Requirement —
All records are to be retyped faithfully and completely.
--- Input for this task Enclosed Below ---
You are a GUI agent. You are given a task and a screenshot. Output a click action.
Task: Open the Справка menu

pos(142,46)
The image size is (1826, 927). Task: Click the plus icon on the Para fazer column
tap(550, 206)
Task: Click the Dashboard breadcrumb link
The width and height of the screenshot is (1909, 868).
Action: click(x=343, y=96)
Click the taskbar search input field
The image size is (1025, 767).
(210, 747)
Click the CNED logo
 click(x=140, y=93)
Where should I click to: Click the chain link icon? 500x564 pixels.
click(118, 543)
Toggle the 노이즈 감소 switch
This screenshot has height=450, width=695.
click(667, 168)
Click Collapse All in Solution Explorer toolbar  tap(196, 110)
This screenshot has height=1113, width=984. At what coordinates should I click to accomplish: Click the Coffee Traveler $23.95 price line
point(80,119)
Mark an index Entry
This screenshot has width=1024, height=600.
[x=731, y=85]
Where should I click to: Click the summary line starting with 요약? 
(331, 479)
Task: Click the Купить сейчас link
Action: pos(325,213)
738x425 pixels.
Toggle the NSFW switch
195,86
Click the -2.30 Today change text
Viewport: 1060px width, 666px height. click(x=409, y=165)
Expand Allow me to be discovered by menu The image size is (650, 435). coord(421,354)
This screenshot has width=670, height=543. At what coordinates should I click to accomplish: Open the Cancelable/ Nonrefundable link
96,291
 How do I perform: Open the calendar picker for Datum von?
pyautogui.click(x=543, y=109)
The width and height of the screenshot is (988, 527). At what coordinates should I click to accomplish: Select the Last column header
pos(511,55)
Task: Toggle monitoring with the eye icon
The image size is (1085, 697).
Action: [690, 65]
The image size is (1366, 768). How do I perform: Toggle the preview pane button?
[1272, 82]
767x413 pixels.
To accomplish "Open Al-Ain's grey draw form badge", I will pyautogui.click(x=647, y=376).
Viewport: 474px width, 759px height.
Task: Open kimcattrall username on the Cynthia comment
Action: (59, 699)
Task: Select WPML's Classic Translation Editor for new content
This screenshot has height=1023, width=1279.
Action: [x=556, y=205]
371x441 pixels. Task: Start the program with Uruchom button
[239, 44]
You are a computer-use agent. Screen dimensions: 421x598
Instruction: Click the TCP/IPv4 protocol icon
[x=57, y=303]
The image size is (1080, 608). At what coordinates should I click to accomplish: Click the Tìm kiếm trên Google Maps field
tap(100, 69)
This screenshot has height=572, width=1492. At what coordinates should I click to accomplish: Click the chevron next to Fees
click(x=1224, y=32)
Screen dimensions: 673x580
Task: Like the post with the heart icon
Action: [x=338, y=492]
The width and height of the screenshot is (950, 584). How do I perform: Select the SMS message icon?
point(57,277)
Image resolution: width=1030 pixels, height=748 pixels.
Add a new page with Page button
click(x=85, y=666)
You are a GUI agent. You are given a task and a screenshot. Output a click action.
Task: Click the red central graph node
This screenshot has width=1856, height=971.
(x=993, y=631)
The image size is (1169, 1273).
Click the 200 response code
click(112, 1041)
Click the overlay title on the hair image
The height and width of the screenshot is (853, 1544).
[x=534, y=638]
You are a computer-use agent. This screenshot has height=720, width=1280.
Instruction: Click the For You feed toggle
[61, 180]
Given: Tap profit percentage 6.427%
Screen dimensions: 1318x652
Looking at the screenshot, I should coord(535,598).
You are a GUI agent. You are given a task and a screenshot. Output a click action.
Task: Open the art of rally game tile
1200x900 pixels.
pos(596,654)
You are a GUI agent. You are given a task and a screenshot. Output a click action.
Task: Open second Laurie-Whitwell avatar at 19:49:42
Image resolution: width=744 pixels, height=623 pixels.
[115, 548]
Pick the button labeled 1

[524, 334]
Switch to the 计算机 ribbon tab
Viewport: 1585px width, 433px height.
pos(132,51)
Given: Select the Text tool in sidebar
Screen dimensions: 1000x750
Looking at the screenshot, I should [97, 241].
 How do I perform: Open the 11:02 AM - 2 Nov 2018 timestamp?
--- End of Enclosed Input for this task ---
Response area —
You are a GUI agent. You are given a task and a screenshot. Output a click action.
Task: Open the Справка menu

pos(142,46)
The image size is (1826, 927). Task: Click the plus icon on the Para fazer column
tap(550, 206)
Task: Click the Dashboard breadcrumb link
The width and height of the screenshot is (1909, 868).
Action: click(x=343, y=96)
Click the taskbar search input field
The image size is (1025, 767).
(210, 747)
Click the CNED logo
 click(x=140, y=93)
Where should I click to: Click the chain link icon? 500x564 pixels.
click(118, 543)
Toggle the 노이즈 감소 switch
This screenshot has height=450, width=695.
click(667, 168)
Click Collapse All in Solution Explorer toolbar  tap(196, 110)
This screenshot has height=1113, width=984. At what coordinates should I click to accomplish: Click the Coffee Traveler $23.95 price line
point(80,119)
Mark an index Entry
This screenshot has width=1024, height=600.
[x=731, y=85]
Where should I click to: Click the summary line starting with 요약? 
(331, 479)
Task: Click the Купить сейчас link
Action: pos(325,213)
738x425 pixels.
Toggle the NSFW switch
195,86
Click the -2.30 Today change text
Viewport: 1060px width, 666px height. click(x=409, y=165)
Expand Allow me to be discovered by menu The image size is (650, 435). coord(421,354)
This screenshot has width=670, height=543. At what coordinates should I click to accomplish: Open the Cancelable/ Nonrefundable link
96,291
 How do I perform: Open the calendar picker for Datum von?
pyautogui.click(x=543, y=109)
The width and height of the screenshot is (988, 527). At what coordinates should I click to accomplish: Select the Last column header
pos(511,55)
Task: Toggle monitoring with the eye icon
The image size is (1085, 697).
Action: [690, 65]
The image size is (1366, 768). How do I perform: Toggle the preview pane button?
[1272, 82]
767x413 pixels.
To accomplish "Open Al-Ain's grey draw form badge", I will pyautogui.click(x=647, y=376).
Viewport: 474px width, 759px height.
Task: Open kimcattrall username on the Cynthia comment
Action: (59, 699)
Task: Select WPML's Classic Translation Editor for new content
This screenshot has height=1023, width=1279.
Action: [x=556, y=205]
371x441 pixels. Task: Start the program with Uruchom button
[239, 44]
You are a computer-use agent. Screen dimensions: 421x598
Instruction: Click the TCP/IPv4 protocol icon
[x=57, y=303]
The image size is (1080, 608). At what coordinates should I click to accomplish: Click the Tìm kiếm trên Google Maps field
tap(100, 69)
This screenshot has height=572, width=1492. At what coordinates should I click to accomplish: Click the chevron next to Fees
click(x=1224, y=32)
Screen dimensions: 673x580
Task: Like the post with the heart icon
Action: [x=338, y=492]
The width and height of the screenshot is (950, 584). How do I perform: Select the SMS message icon?
point(57,277)
Image resolution: width=1030 pixels, height=748 pixels.
Add a new page with Page button
click(x=85, y=666)
You are a GUI agent. You are given a task and a screenshot. Output a click action.
Task: Click the red central graph node
This screenshot has width=1856, height=971.
(x=993, y=631)
The image size is (1169, 1273).
Click the 200 response code
click(112, 1041)
Click the overlay title on the hair image
The height and width of the screenshot is (853, 1544).
[x=534, y=638]
You are a computer-use agent. This screenshot has height=720, width=1280.
Instruction: Click the For You feed toggle
[61, 180]
Given: Tap profit percentage 6.427%
Screen dimensions: 1318x652
Looking at the screenshot, I should coord(535,598).
You are a GUI agent. You are given a task and a screenshot. Output a click action.
Task: Open the art of rally game tile
1200x900 pixels.
pos(596,654)
You are a GUI agent. You are given a task and a screenshot. Output a click action.
Task: Open second Laurie-Whitwell avatar at 19:49:42
Image resolution: width=744 pixels, height=623 pixels.
[115, 548]
Pick the button labeled 1

[524, 334]
Switch to the 计算机 ribbon tab
Viewport: 1585px width, 433px height.
pos(132,51)
Given: Select the Text tool in sidebar
Screen dimensions: 1000x750
Looking at the screenshot, I should [97, 241].
 How do I perform: Open the 11:02 AM - 2 Nov 2018 timestamp?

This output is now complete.